## Data supplied

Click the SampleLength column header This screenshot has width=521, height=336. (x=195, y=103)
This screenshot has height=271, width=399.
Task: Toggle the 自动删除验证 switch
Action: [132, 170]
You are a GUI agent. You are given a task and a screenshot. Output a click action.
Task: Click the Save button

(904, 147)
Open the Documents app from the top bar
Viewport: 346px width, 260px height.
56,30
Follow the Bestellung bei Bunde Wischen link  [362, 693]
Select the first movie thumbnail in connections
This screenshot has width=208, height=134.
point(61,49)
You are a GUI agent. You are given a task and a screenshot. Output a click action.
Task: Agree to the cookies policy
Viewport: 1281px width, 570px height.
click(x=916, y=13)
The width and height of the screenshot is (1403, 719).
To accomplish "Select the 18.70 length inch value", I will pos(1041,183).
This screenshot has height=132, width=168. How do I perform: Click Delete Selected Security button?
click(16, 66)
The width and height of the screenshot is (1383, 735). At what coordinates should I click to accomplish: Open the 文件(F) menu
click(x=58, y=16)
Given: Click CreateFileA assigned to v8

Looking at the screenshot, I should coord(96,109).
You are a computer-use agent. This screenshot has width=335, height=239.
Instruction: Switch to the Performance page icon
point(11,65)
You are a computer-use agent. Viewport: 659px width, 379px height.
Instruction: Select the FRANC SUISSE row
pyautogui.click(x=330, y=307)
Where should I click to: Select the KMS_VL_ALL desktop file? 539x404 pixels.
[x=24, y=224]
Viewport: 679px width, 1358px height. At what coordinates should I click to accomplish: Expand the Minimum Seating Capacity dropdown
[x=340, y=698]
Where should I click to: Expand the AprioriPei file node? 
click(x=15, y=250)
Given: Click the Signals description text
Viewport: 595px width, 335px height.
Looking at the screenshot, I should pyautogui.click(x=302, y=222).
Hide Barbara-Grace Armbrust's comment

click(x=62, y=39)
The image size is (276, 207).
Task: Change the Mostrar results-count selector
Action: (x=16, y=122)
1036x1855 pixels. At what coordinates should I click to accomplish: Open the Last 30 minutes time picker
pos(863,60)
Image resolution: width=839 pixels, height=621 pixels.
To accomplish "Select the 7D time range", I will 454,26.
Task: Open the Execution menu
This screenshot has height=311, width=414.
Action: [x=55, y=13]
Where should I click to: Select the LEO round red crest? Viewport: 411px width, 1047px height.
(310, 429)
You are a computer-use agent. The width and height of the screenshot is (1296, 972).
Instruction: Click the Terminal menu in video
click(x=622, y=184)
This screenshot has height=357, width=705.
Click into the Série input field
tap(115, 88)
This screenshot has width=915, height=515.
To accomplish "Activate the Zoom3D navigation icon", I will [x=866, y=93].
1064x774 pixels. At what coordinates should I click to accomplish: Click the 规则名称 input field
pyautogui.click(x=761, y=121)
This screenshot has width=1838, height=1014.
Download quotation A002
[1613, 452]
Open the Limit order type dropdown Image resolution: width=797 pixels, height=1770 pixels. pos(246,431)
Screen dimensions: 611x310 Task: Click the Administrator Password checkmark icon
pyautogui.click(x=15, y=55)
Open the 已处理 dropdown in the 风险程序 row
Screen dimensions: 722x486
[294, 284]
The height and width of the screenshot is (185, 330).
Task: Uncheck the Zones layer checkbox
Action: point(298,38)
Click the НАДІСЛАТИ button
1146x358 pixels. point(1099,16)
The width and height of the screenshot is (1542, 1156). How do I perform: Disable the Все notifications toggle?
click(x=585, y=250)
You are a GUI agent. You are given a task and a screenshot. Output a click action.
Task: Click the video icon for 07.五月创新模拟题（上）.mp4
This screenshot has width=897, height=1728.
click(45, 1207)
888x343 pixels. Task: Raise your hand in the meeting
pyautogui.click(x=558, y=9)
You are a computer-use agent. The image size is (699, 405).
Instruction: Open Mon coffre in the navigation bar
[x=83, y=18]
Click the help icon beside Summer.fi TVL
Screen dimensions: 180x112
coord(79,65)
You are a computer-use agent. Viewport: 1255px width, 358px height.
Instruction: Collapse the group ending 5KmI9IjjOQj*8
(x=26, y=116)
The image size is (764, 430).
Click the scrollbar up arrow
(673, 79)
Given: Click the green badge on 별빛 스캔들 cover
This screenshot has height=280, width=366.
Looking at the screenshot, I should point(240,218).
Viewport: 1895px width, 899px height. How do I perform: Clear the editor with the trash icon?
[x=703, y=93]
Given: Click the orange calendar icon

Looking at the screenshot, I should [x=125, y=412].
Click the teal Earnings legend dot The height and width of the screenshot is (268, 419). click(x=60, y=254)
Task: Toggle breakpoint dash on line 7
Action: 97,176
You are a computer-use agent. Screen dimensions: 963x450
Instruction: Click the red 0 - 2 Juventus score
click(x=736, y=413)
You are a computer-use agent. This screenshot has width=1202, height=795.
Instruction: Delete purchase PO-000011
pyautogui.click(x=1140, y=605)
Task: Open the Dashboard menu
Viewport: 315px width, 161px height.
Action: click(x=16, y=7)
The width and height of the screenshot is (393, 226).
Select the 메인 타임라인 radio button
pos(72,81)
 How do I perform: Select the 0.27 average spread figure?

## Instructions for the task
Convert the items above into a JSON list of strings, one string per line, leaving out any blank lines.

## Finished exercise
[
  "Click the SampleLength column header This screenshot has width=521, height=336. (x=195, y=103)",
  "This screenshot has height=271, width=399.",
  "Task: Toggle the 自动删除验证 switch",
  "Action: [132, 170]",
  "You are a GUI agent. You are given a task and a screenshot. Output a click action.",
  "Task: Click the Save button",
  "(904, 147)",
  "Open the Documents app from the top bar",
  "Viewport: 346px width, 260px height.",
  "56,30",
  "Follow the Bestellung bei Bunde Wischen link  [362, 693]",
  "Select the first movie thumbnail in connections",
  "This screenshot has width=208, height=134.",
  "point(61,49)",
  "You are a GUI agent. You are given a task and a screenshot. Output a click action.",
  "Task: Agree to the cookies policy",
  "Viewport: 1281px width, 570px height.",
  "click(x=916, y=13)",
  "The width and height of the screenshot is (1403, 719).",
  "To accomplish \"Select the 18.70 length inch value\", I will pos(1041,183).",
  "This screenshot has height=132, width=168. How do I perform: Click Delete Selected Security button?",
  "click(16, 66)",
  "The width and height of the screenshot is (1383, 735). At what coordinates should I click to accomplish: Open the 文件(F) menu",
  "click(x=58, y=16)",
  "Given: Click CreateFileA assigned to v8",
  "Looking at the screenshot, I should coord(96,109).",
  "You are a computer-use agent. This screenshot has width=335, height=239.",
  "Instruction: Switch to the Performance page icon",
  "point(11,65)",
  "You are a computer-use agent. Viewport: 659px width, 379px height.",
  "Instruction: Select the FRANC SUISSE row",
  "pyautogui.click(x=330, y=307)",
  "Where should I click to: Select the KMS_VL_ALL desktop file? 539x404 pixels.",
  "[x=24, y=224]",
  "Viewport: 679px width, 1358px height. At what coordinates should I click to accomplish: Expand the Minimum Seating Capacity dropdown",
  "[x=340, y=698]",
  "Where should I click to: Expand the AprioriPei file node? ",
  "click(x=15, y=250)",
  "Given: Click the Signals description text",
  "Viewport: 595px width, 335px height.",
  "Looking at the screenshot, I should pyautogui.click(x=302, y=222).",
  "Hide Barbara-Grace Armbrust's comment",
  "click(x=62, y=39)",
  "The image size is (276, 207).",
  "Task: Change the Mostrar results-count selector",
  "Action: (x=16, y=122)",
  "1036x1855 pixels. At what coordinates should I click to accomplish: Open the Last 30 minutes time picker",
  "pos(863,60)",
  "Image resolution: width=839 pixels, height=621 pixels.",
  "To accomplish \"Select the 7D time range\", I will 454,26.",
  "Task: Open the Execution menu",
  "This screenshot has height=311, width=414.",
  "Action: [x=55, y=13]",
  "Where should I click to: Select the LEO round red crest? Viewport: 411px width, 1047px height.",
  "(310, 429)",
  "You are a computer-use agent. The width and height of the screenshot is (1296, 972).",
  "Instruction: Click the Terminal menu in video",
  "click(x=622, y=184)",
  "This screenshot has height=357, width=705.",
  "Click into the Série input field",
  "tap(115, 88)",
  "This screenshot has width=915, height=515.",
  "To accomplish \"Activate the Zoom3D navigation icon\", I will [x=866, y=93].",
  "1064x774 pixels. At what coordinates should I click to accomplish: Click the 规则名称 input field",
  "pyautogui.click(x=761, y=121)",
  "This screenshot has width=1838, height=1014.",
  "Download quotation A002",
  "[1613, 452]",
  "Open the Limit order type dropdown Image resolution: width=797 pixels, height=1770 pixels. pos(246,431)",
  "Screen dimensions: 611x310 Task: Click the Administrator Password checkmark icon",
  "pyautogui.click(x=15, y=55)",
  "Open the 已处理 dropdown in the 风险程序 row",
  "Screen dimensions: 722x486",
  "[294, 284]",
  "The height and width of the screenshot is (185, 330).",
  "Task: Uncheck the Zones layer checkbox",
  "Action: point(298,38)",
  "Click the НАДІСЛАТИ button",
  "1146x358 pixels. point(1099,16)",
  "The width and height of the screenshot is (1542, 1156). How do I perform: Disable the Все notifications toggle?",
  "click(x=585, y=250)",
  "You are a GUI agent. You are given a task and a screenshot. Output a click action.",
  "Task: Click the video icon for 07.五月创新模拟题（上）.mp4",
  "This screenshot has width=897, height=1728.",
  "click(45, 1207)",
  "888x343 pixels. Task: Raise your hand in the meeting",
  "pyautogui.click(x=558, y=9)",
  "You are a computer-use agent. The image size is (699, 405).",
  "Instruction: Open Mon coffre in the navigation bar",
  "[x=83, y=18]",
  "Click the help icon beside Summer.fi TVL",
  "Screen dimensions: 180x112",
  "coord(79,65)",
  "You are a computer-use agent. Viewport: 1255px width, 358px height.",
  "Instruction: Collapse the group ending 5KmI9IjjOQj*8",
  "(x=26, y=116)",
  "The image size is (764, 430).",
  "Click the scrollbar up arrow",
  "(673, 79)",
  "Given: Click the green badge on 별빛 스캔들 cover",
  "This screenshot has height=280, width=366.",
  "Looking at the screenshot, I should point(240,218).",
  "Viewport: 1895px width, 899px height. How do I perform: Clear the editor with the trash icon?",
  "[x=703, y=93]",
  "Given: Click the orange calendar icon",
  "Looking at the screenshot, I should [x=125, y=412].",
  "Click the teal Earnings legend dot The height and width of the screenshot is (268, 419). click(x=60, y=254)",
  "Task: Toggle breakpoint dash on line 7",
  "Action: 97,176",
  "You are a computer-use agent. Screen dimensions: 963x450",
  "Instruction: Click the red 0 - 2 Juventus score",
  "click(x=736, y=413)",
  "You are a computer-use agent. This screenshot has width=1202, height=795.",
  "Instruction: Delete purchase PO-000011",
  "pyautogui.click(x=1140, y=605)",
  "Task: Open the Dashboard menu",
  "Viewport: 315px width, 161px height.",
  "Action: click(x=16, y=7)",
  "The width and height of the screenshot is (393, 226).",
  "Select the 메인 타임라인 radio button",
  "pos(72,81)",
  " How do I perform: Select the 0.27 average spread figure?"
]